[Supplied information Boundary: Start]

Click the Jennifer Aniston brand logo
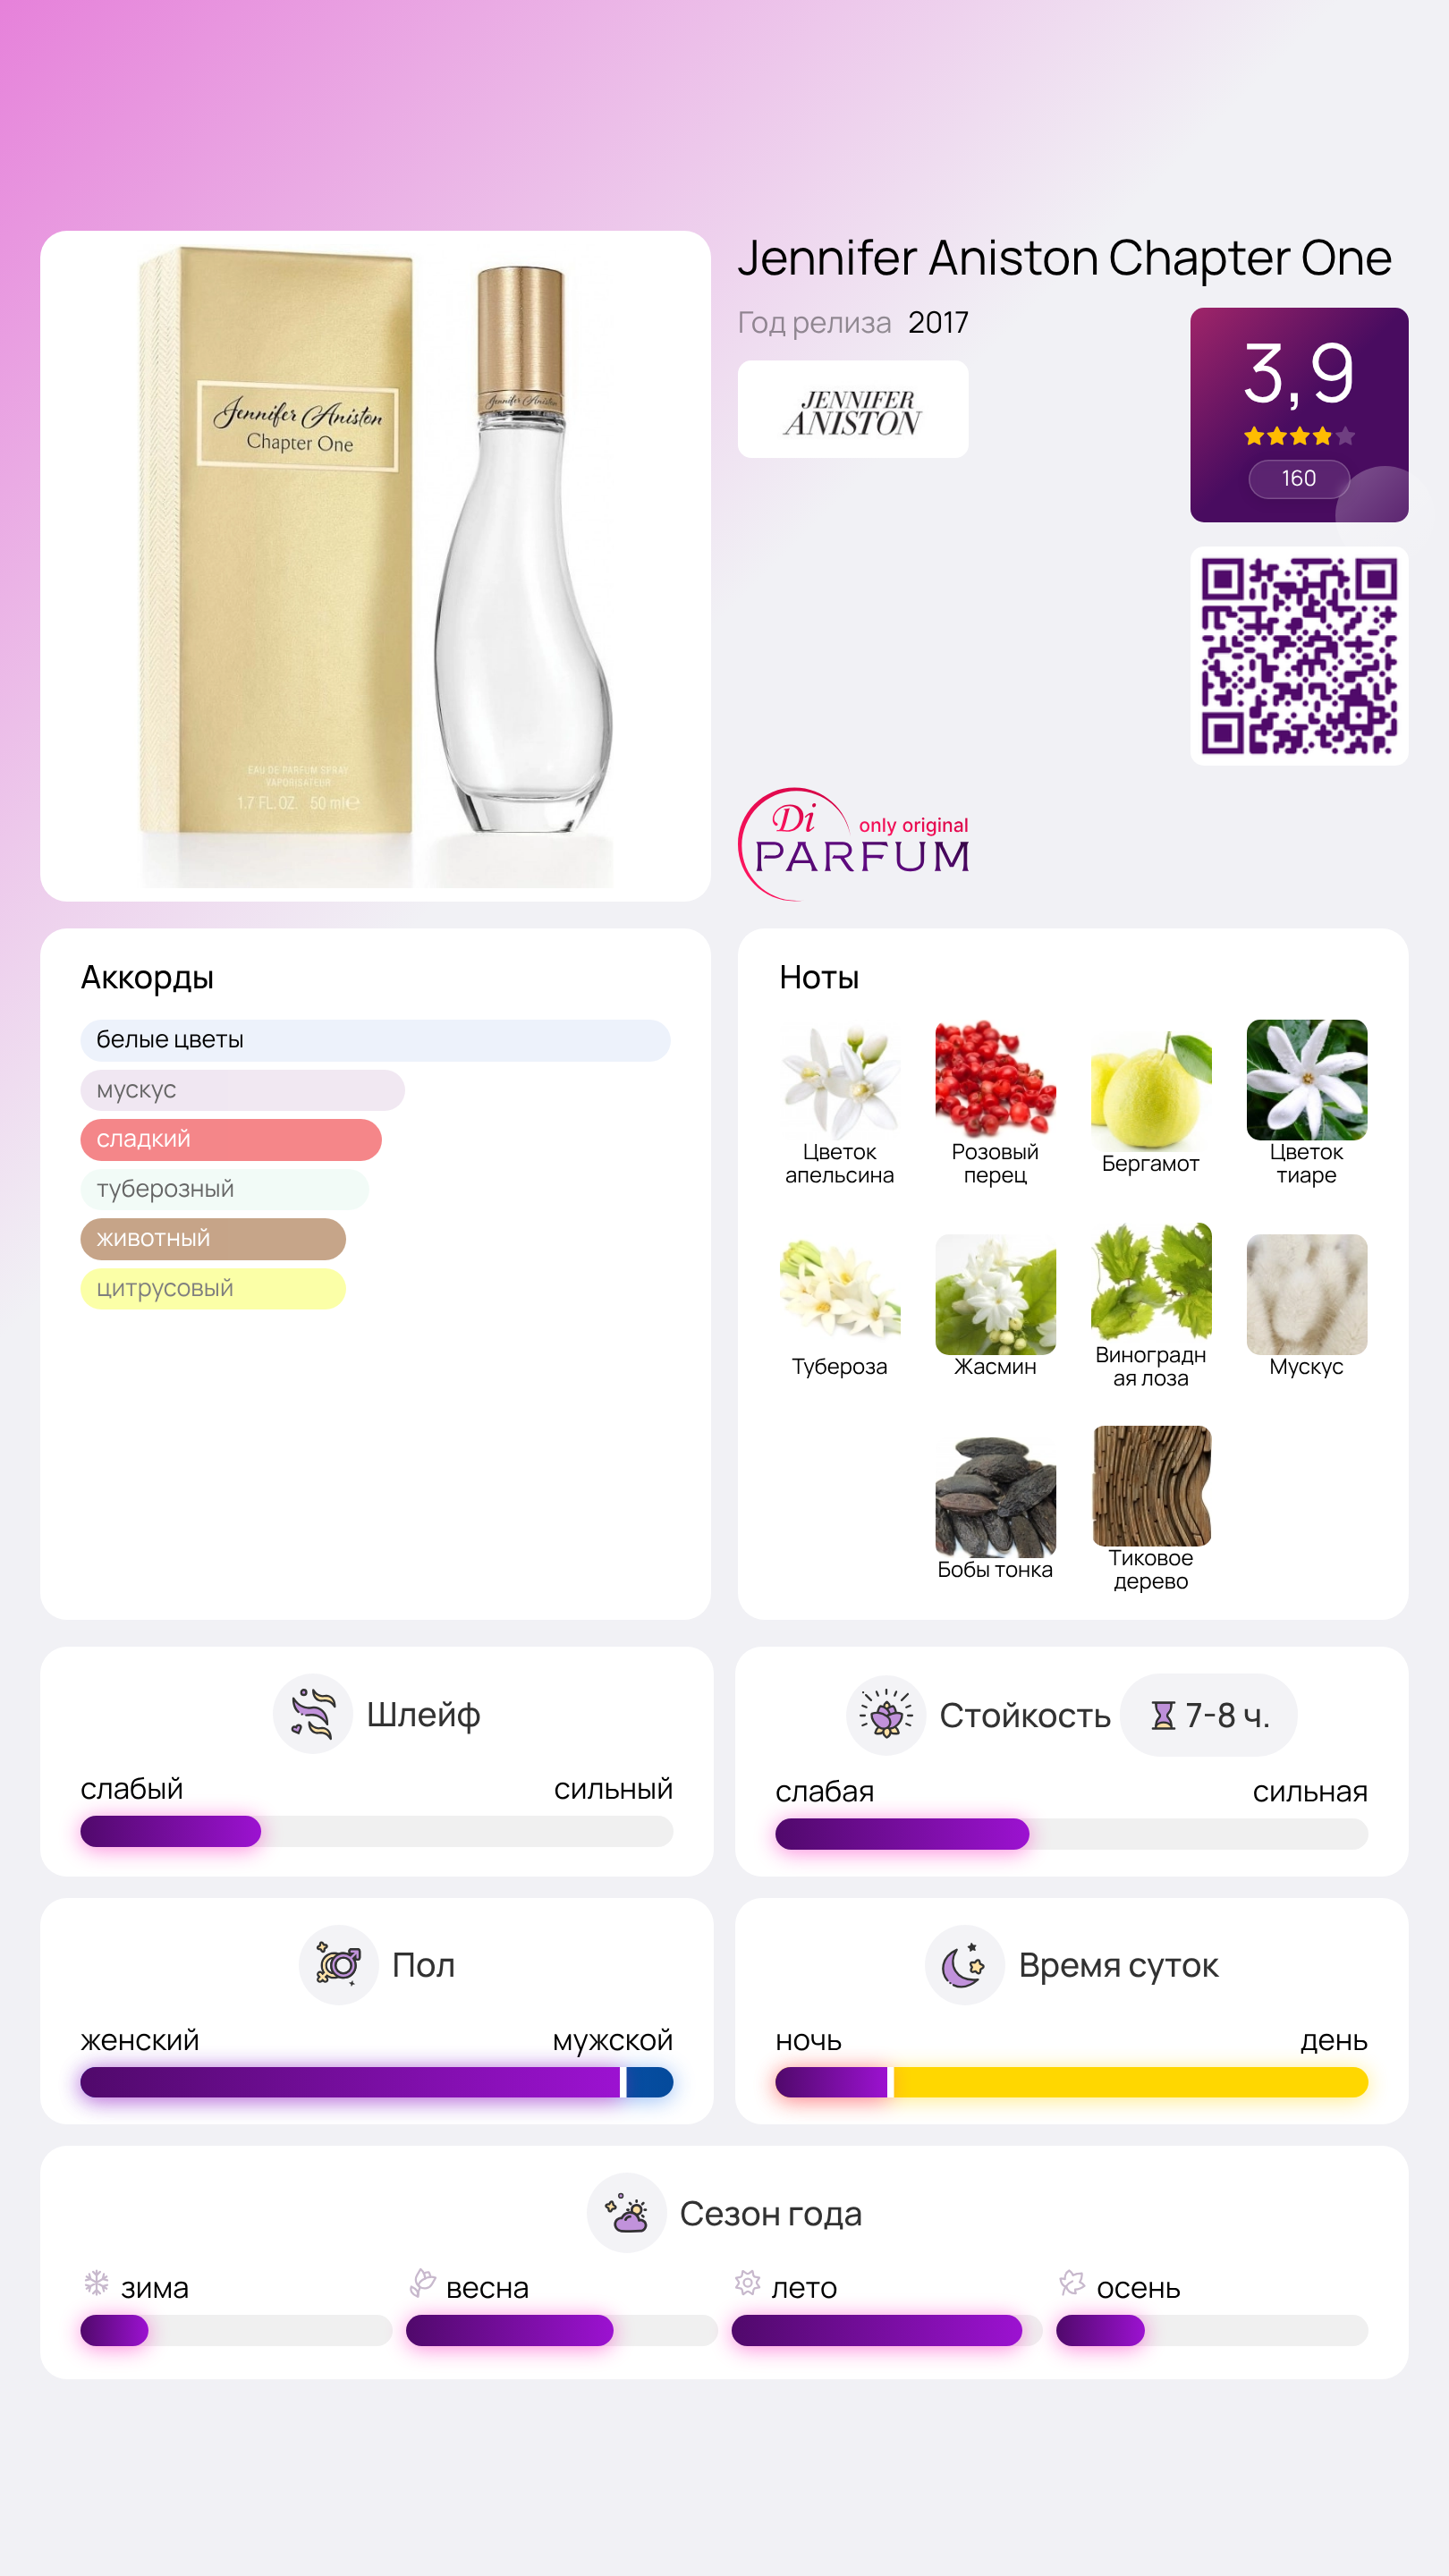[x=852, y=410]
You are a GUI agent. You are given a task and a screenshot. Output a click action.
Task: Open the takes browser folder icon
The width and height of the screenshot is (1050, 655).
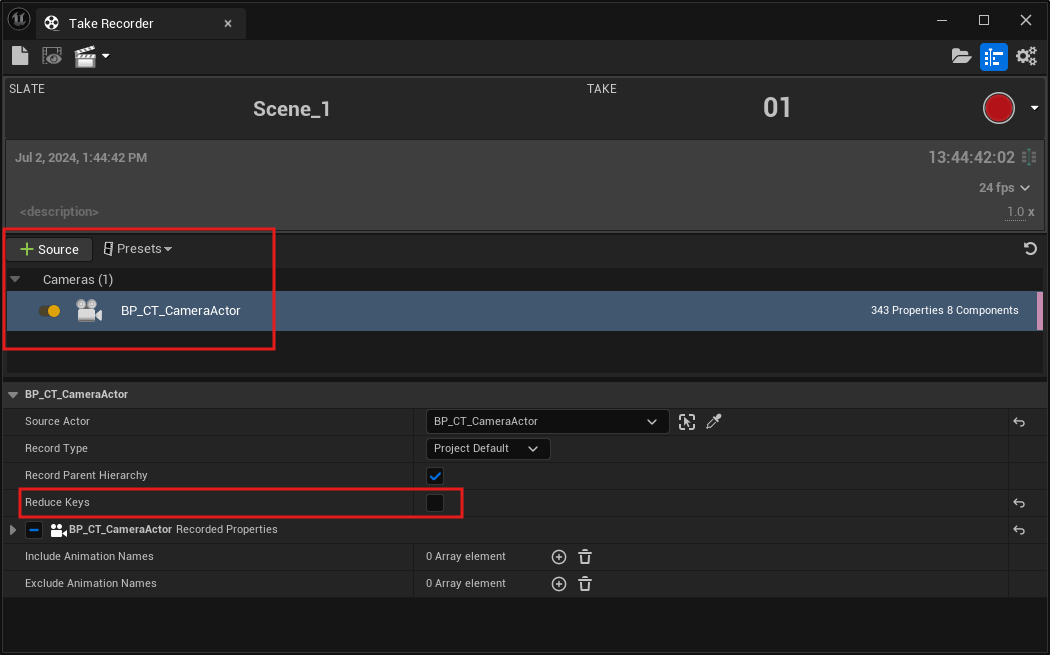pos(961,56)
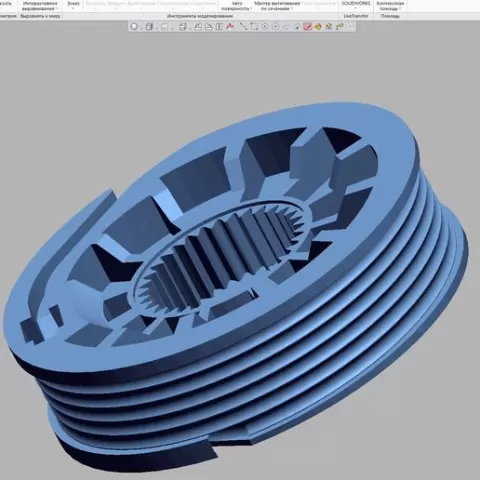Click the red-white section view icon
Image resolution: width=480 pixels, height=480 pixels.
pos(230,27)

[Supplied information Boundary: End]

Each line from the one holding "Task: Open the takes browser folder icon" through the final line of the data needs to be transcribed exactly. Include both ends, skip the pictures, and add nothing.

* [Exercise answer]:
Task: Open the takes browser folder icon
The width and height of the screenshot is (1050, 655).
pos(961,56)
Click the red-white section view icon
Image resolution: width=480 pixels, height=480 pixels.
pos(230,27)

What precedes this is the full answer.